A Matter Of A Master Of Pearls

Ladies and gentlemen and other, I am a nerd. I am a nerd of that familiar category that loves to think I’m more capable than people who are professionally paid for a task. I want to talk to you then, about a time I delved into this hubris, and tumbled out the other side.

I have written about Magic: The Gathering design quite a lot. Back in the day, I did it in a fairly formless, low-competence, high-passion way, and while I’m embarassed about it, at the time I had the arrogance enough to feel entitled to talk about it. One thing I was quite sure of was that I wasn’t a limited guy. I was a constructed dork, and I knew I was nibbling around the edges, a space where competitive interactions bled over into casual, where we poached from good players to make interesting or fun decks, or at least their best principles.

That doesn’t mean I didn’t try limited. That doesn’t mean I didn’t read about it.

Master of Pearls

The Master of Pearls was a Khans of Tarkir rare I skipped over when I first saw it because it was a bear with a morph ability – a clear tempo card, probably for limited. Then the pieces locked in in my head and I started to get annoyed. See, Master of Pearls was a morph whose flip-up ability cost 5 and lasted a turn. In Theros, we got the same effect for 5, and it didn’t go away, meaning that Master of Pearls couldn’t replace the Dictate of Heliod in decks that used it.

At the time I penned a few thoughts about Master. I don’t know for sure if I said it in public, but I cemented in my mind that Master was a card that existed only to mess up limited – it was a limited trick card that was too good in limited, but in constructed, it was worthless. This was a bad card, and Wizard should be ashamed of it. Either make it better for constructed or worse for limited, but don’t let it exist in this strange twilight space.

And then, Fate Reforged:

Mastery of the Unseen Lightform

The interaction here is sharp, so much so I didn’t notice it at first. Lightform can pick up a Master of Pearls and make it a manifest. Then, then, the flip-over cost for it is 2 mana, and gives a gut-clenching +2/+2 at instant speed to everything you have.

Is that amazingly strong? Not really. Your odds of scoring a Master of Pearls off the top of your library is pretty low. You can build to put it there, but that’s basically looking like a combo. If you use Mastery of the Unseen to barf a bunch of manifests up, you can have sort of fun deck holding off, a waiting game while you try and make your opponent find the one that’s actually a dangerous creature that can flip over.

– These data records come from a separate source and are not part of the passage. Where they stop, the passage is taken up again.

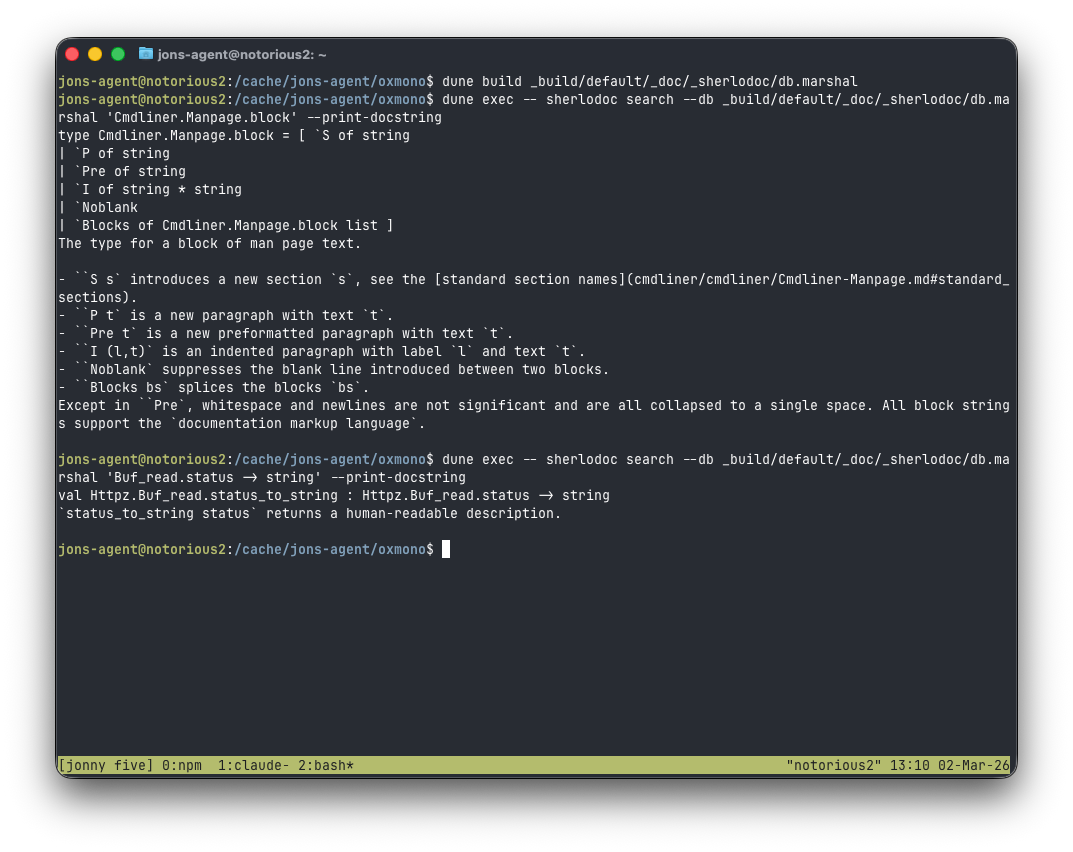Click the `Noblank variant in type definition

[x=106, y=207]
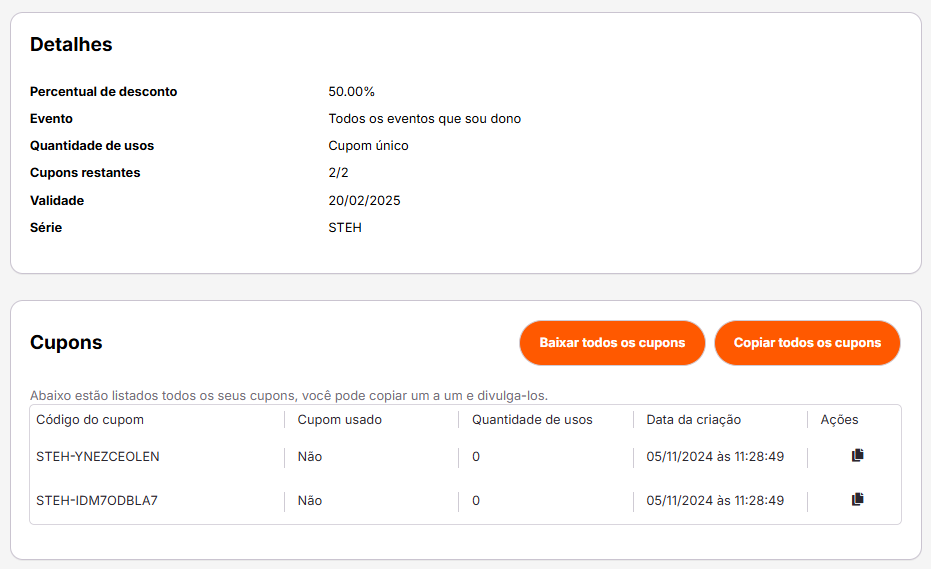
Task: Select the Cupom usado column header
Action: tap(340, 420)
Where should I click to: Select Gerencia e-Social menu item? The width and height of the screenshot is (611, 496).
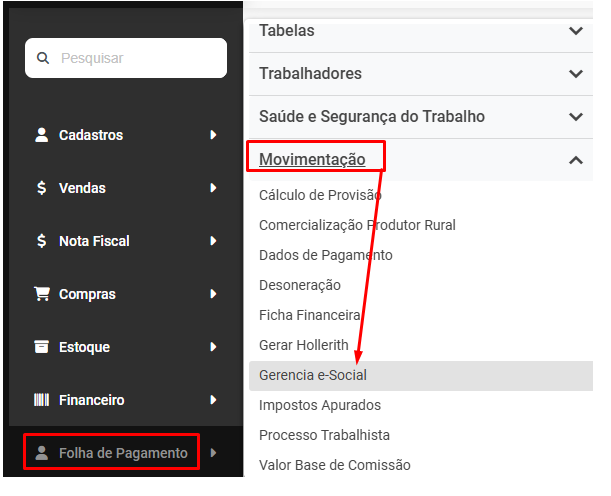(313, 375)
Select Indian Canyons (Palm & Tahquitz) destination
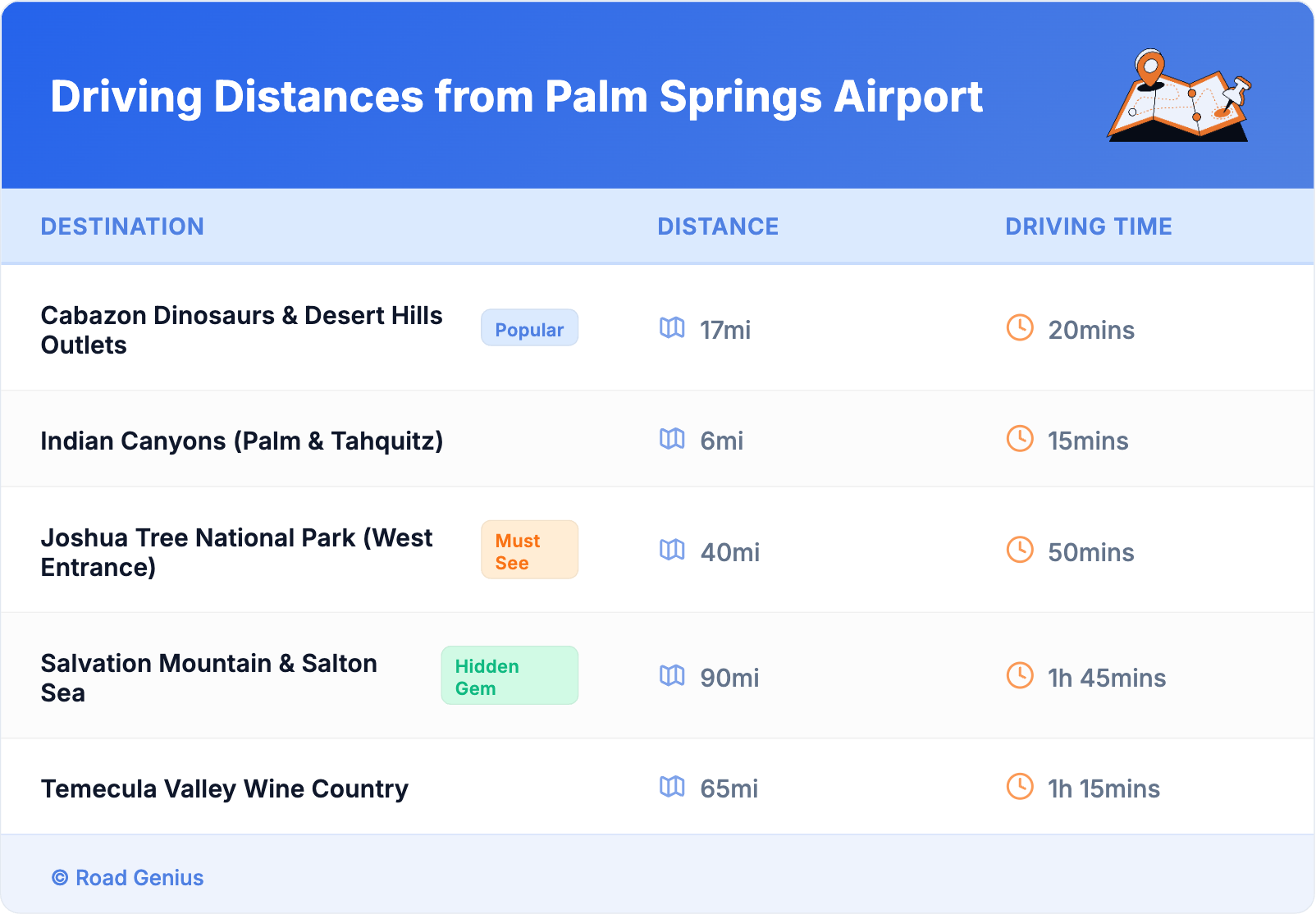Viewport: 1316px width, 914px height. point(242,441)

But it’s interesting. It’s something that Master of Pearls can do. And even if it’s not good, it’s a purpose that doesn’t just look like a card that’s designed to kick you in the guts in a limited game. It’s now another turning cog in a game, it’s going to be someone’s favourite ‘combo’ piece. And this sort of low-key lurking realisation is the sort of thing I hope we can all giggle about when we find them in our card pools.